Terlebih lagi, ketika terjadi kerusakan pada epitel hidung, yakni jaringan tipis di sepanjang atap rongga hidung, infeksi saraf semakin parah.

Hal ini menyebabkan otak tikus menyimpan lebih banyak protein amiloid-beta – protein yang dilepaskan sebagai respons terhadap infeksi. Plak atau gumpalan protein ini juga ditemukan dalam konsentrasi yang signifikan pada orang dengan penyakit Alzheimer.

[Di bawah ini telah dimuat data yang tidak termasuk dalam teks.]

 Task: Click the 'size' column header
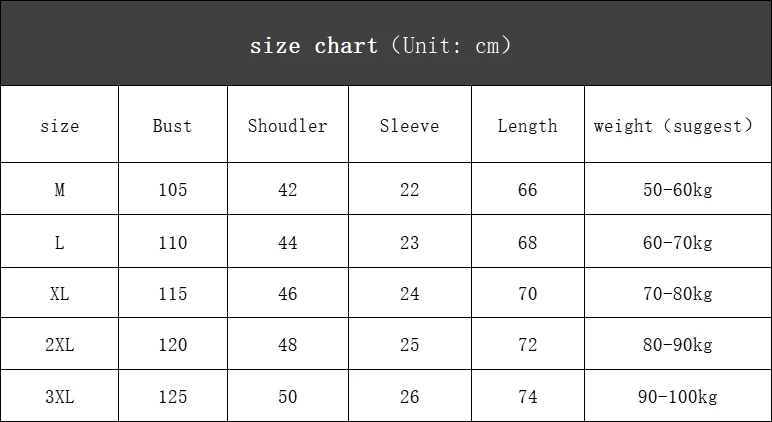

"Kami yang pertama menunjukkan bahwa Chlamydia pneumoniae dapat langsung naik ke hidung dan ke otak di mana ia dapat memicu patologi yang terlihat seperti penyakit Alzheimer," kata ahli saraf James St John dari Griffith University di Australia, seperti dikutip dari Science Alert.

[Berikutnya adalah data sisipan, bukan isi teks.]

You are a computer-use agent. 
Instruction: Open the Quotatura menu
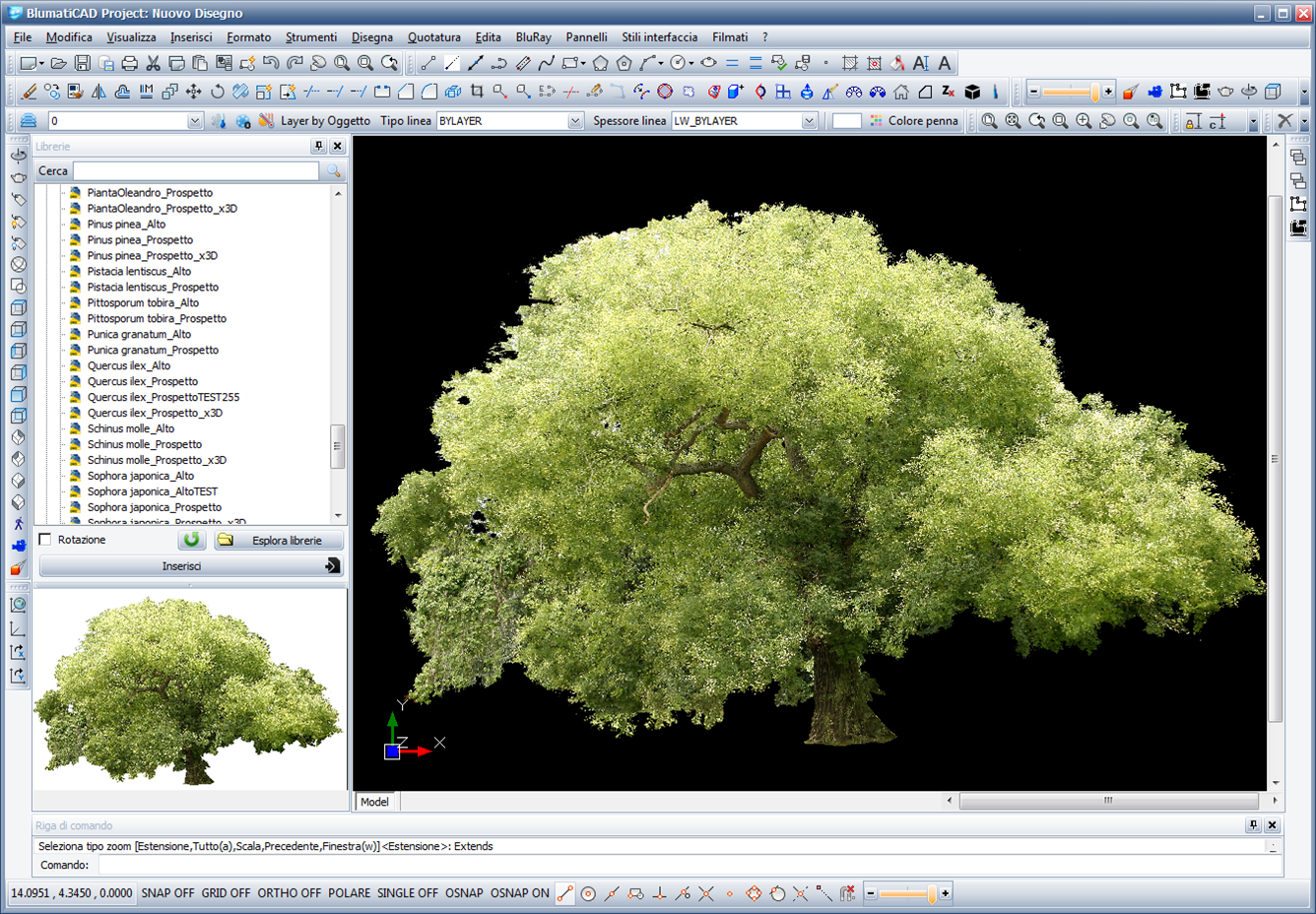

"Kami melihat ini terjadi pada model tikus, dan buktinya berpotensi menakutkan bagi manusia juga," ujar para ilmuwan. Mereka juga terkejut dengan kecepatan di mana C. pneumoniae menyerang sistem saraf pusat tikus, dengan infeksi terjadi dalam 24 hingga 72 jam.

Diperkirakan bahwa bakteri dan virus melihat hidung sebagai rute cepat ke otak. Meskipun tidak pasti bahwa efeknya akan sama pada manusia, atau bahkan plak amyloid-beta adalah penyebab Alzheimer, namun penting untuk menindaklanjuti petunjuk yang menjanjikan dalam memahami kondisi neurodegeneratif umum ini.

Studi masa depan ke dalam proses yang sama pada manusia direncanakan - tetapi sampai saat itu, St John dan rekan-rekannya menyarankan bahwa mengupil dan mencabut bulu hidung bukan ide yang baik karena potensi kerusakan yang terjadi pada jaringan pelindung hidung.

"Begitu seseorang berusia di atas 65 tahun, faktor risiko akan meningkat, tetapi kami juga melihat penyebab lain, karena bukan hanya usia, tapi paparan lingkungan juga," imbuh St John. Penelitian ini pun telah dipublikasikan di Scientific Reports.